Learning from 9/11Posted: September 17, 2011
By Hailey Heinz / Journal Staff Writer on Tue, Sep 6, 2011 (from the Albuquerque Journal)
Riana Best is 8, and eager to tell you that she’ll turn 9 at the end of October. So the soft-spoken third-grader was not yet born in 2001, when the World Trade Center was attacked by terrorists.
But as the daughter of a Kirtland airman, Best knows firsthand about the repercussions of Sept. 11. Her father served a tour in Afghanistan last year, and Best said she missed him very much.
“When my dad was deployed, I was really sad,” she said. “He missed my first dance recital here.”
Best is a student at Sandia Base Elementary School, where many students have active duty parents.

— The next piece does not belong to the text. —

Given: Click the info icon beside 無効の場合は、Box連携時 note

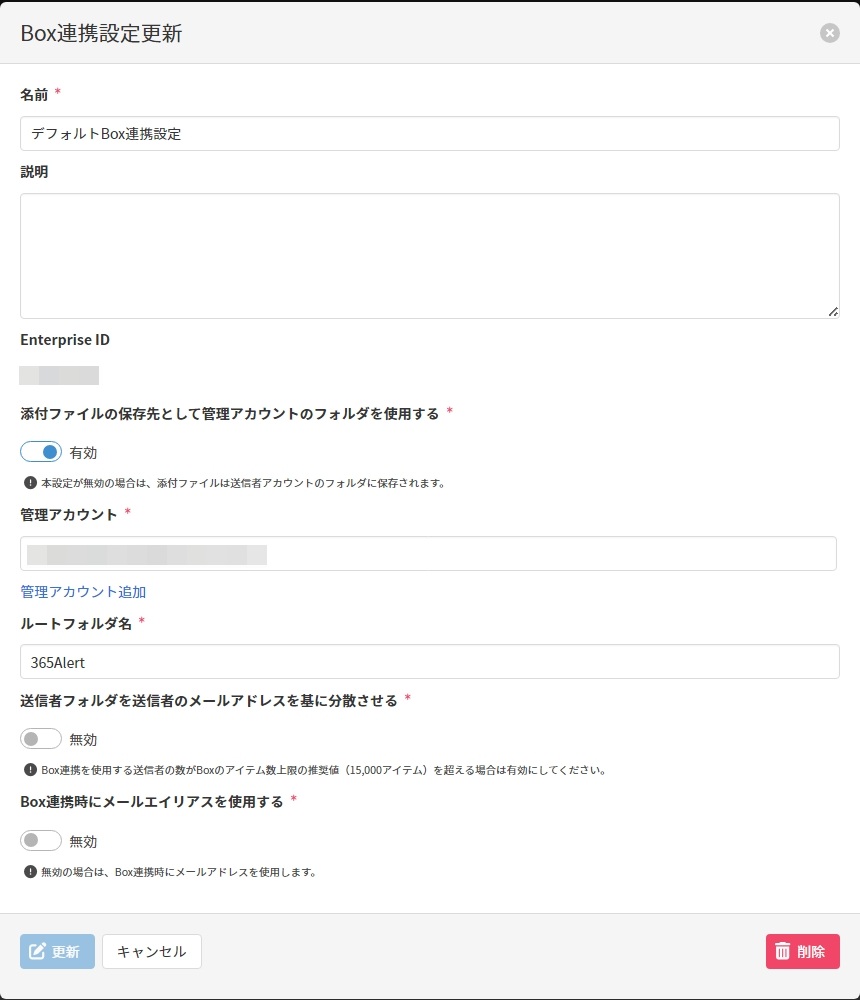Looking at the screenshot, I should coord(30,872).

Teachers there say they talk about Sept. 11 each year and try to address the unique issues that military students face.
The school’s entryway has a wall of remembrance, signed by all the students who attended Sandia Base on Sept. 11, 2001. There’s a special display case in one of the hallways, featuring students whose parents are deployed overseas.

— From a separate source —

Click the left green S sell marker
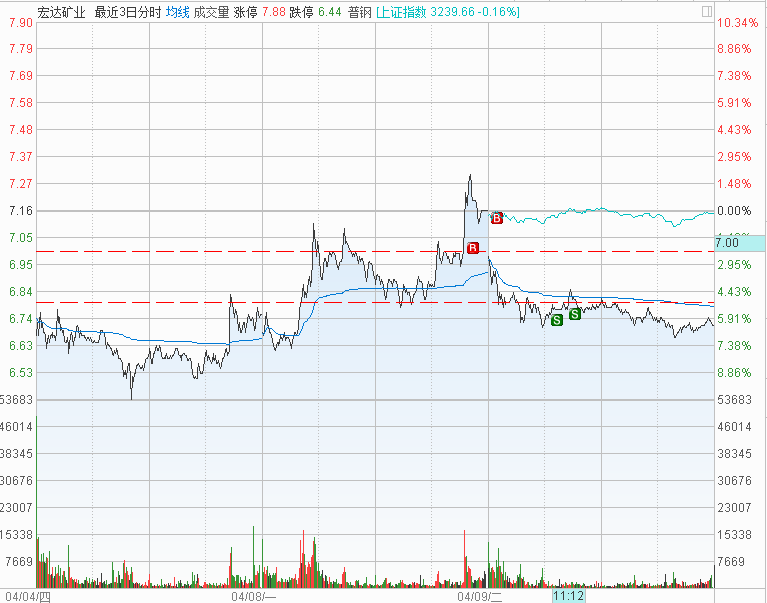 [556, 320]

This week, many classes at Sandia Base will be making cards for service men and women week to mark the 10-year anniversary of the attacks.
“We let them know how much their parents are needed,” said Anita Dieckhoff, who teaches fifth grade at the school, which is on Kirtland Air Force Base.
Dieckhoff said her students are too young to remember the attacks, but many have at least some idea of what happened that day. Some have ideas that are incorrect and have been filtered through the grapevine of 10-year-olds, so she strives to give students clear information.
“First of all, we remind them of what it is and what it isn’t, because they hear things,” Dieckhoff said. “We talk about what it really was, how tragic it was, and how unifying it was.”
In her discussions, Dieckhoff said she gives ample credit to police and firefighters, but the conversation invariably centers on the military, since many students have direct military ties.
She said she tries to emphasize the peacekeeping aspects of the military, as well as the sacrifices military children make while their parents are deployed. She talks about how students can help by staying in touch with deployed parents and appreciating the work they do.
But sometimes the topics get more complicated, with questions about the difference between war and terrorism, for example.
Dieckhoff said she tries to explain these issues without treading on personal values the students’ families may have. She said one of the ways she defines terrorism for her students is that it happens outside the bounds of “appropriate society” as most people would define it.
When things get too dicey, she refers children back to their parents.
“It’s kind of like the puberty unit in the spring,” she said.
For the 8-year-old Best, most of her knowledge about Sept. 11 has been learned at home. She said her mother showed her online video footage of the attacks, and her parents have talked about what it was and what it meant. Her notion of what Sept. 11 “means” is about as straightforward as it gets.
“It means … people were mean to America,” she said.